Some courts have held that a failure to provide notice of review hearings constitutes "structural error, " and is therefore reversible per se. DeJohn B. held that the Agency's failure to attempt to locate a mother and provide her with notice of the six-month review hearing where reunification services were terminated mandated reversal. (DeJohn B., supra, 84 Cal.App.4th at p. 110.) Citing DeJohn B., the panel in Jasmine G. held that the Agency's failure to notify the mother of a selection and implementation hearing where her parental rights were terminated was reversible per se. (Jasmine G., supra, 127 Cal.App.4th at pp. 1116, 1118.) Likewise, in Judith P. v. Superior Court (2002) 102 Cal.App.4th 535, the court held that the Agency's failure to serve the mother with a copy of the social worker's report before the twelve-month review hearing at which her reunification services were terminated constituted structural error, reversible per se. (Id. at p. 558.) However, in 2008, our Supreme Court applied the harmless error standard to a distinct due process challenge and cautioned against use of the structural error doctrine in dependency cases. (In re James F. (2008) 42 Cal.4th 901, 915.) Analyzing In re James F., the court in A.D. applied the harmless error standard to evaluate the Agency's alleged failure to provide notice of the twelve-month review hearing. (A.D., supra, 196 Cal.App.4th at p. 1327.)

         III

         Analysis

         Prior to the six-month review hearing, the Agency prepared a Status Review Report. This Report satisfies nearly all of the statutory notice requirements for dependency review hearings under California law. Consistent with subdivisions (a) and (e) of section 293, the Agency sent the Status Review Report to William, the presumed father, at his last known address by first-class mail. (§ 293, subds. (a), (e).) It did so on April 14, 2015, 21 days before the six-month review hearing, consistent with subdivision (c). (§ 293, subd. (c).) Consistent with subdivision (d), the Status Review Report stated that the next hearing would be the six-month review hearing on May 5, 2015, and it included the Agency's recommendation to terminate William's reunification services. (§ 293, subd. (d).)

         Due process does not require actual notice, but instead "notice reasonably calculated, under all the circumstances, to apprise interested parties of the pendency of the action and afford them an opportunity to present their objections." (Mullane, supra, 339 U.S. at p. 314; see Evans v. Dept. of Motor Vehicles (1994) 21 Cal.App.4th 958, 967["Mullane makes it clear that due process of law does not require actual notice, but only a method reasonably certain to accomplish that end."].) We conclude that the Agency's service of its Status Review Report by first-class mail to William's last known address on April 14, 2015 met that standard.

         The Status Review Report did not reference William's right to be present at the hearing, his right to be represented by counsel, or his right to present evidence, all of which are required under section 293. (§ 293, subd. (d).) It also did not state that the court could proceed in William's absence. (Ibid.) However, as discussed below, we conclude the Agency's lack of strict compliance with section 293, subdivision (d) was harmless beyond a reasonable doubt. (Cf. Melinda J., supra, 234 Cal.App.3d at p. 1419 [lack of strict compliance with statutory requirements for timing of notice, in the absence of prejudice, was not grounds for reversal].)

§ MATERIAL SUPPLIED:
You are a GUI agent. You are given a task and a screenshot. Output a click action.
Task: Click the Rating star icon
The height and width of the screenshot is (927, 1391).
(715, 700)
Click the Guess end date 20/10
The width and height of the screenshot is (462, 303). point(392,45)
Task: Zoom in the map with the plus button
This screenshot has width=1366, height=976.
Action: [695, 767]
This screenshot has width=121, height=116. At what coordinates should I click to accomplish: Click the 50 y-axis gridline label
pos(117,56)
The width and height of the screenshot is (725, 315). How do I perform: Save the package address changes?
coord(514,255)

§ REQUIREMENTS:
[A] From the court opinion on notice of review hearings, reproduce the stretch from "Prior to the" through "services. (§ 293, subd. (d).)" word for word.
[B] For each statement below, say whether the court opinion on notice of review hearings agrees with it (yes or no), and quote the words of the opinion that decide it. (i) The Agency sent the Status Review Report 21 days before the six-month review hearing. (ii) The Status Review Report told William of his right to be represented by counsel. (iii) Due process requires actual notice.

§ THE ANSWERS:
[A]
Prior to the six-month review hearing, the Agency prepared a Status Review Report. This Report satisfies nearly all of the statutory notice requirements for dependency review hearings under California law. Consistent with subdivisions (a) and (e) of section 293, the Agency sent the Status Review Report to William, the presumed father, at his last known address by first-class mail. (§ 293, subds. (a), (e).) It did so on April 14, 2015, 21 days before the six-month review hearing, consistent with subdivision (c). (§ 293, subd. (c).) Consistent with subdivision (d), the Status Review Report stated that the next hearing would be the six-month review hearing on May 5, 2015, and it included the Agency's recommendation to terminate William's reunification services. (§ 293, subd. (d).)

[B]
(i) Yes: "It did so on April 14, 2015, 21 days before the six-month review hearing"
(ii) No: "The Status Review Report did not reference William's right to be present at the hearing, his right to be represented by counsel, or his right to present evidence"
(iii) No: "Due process does not require actual notice"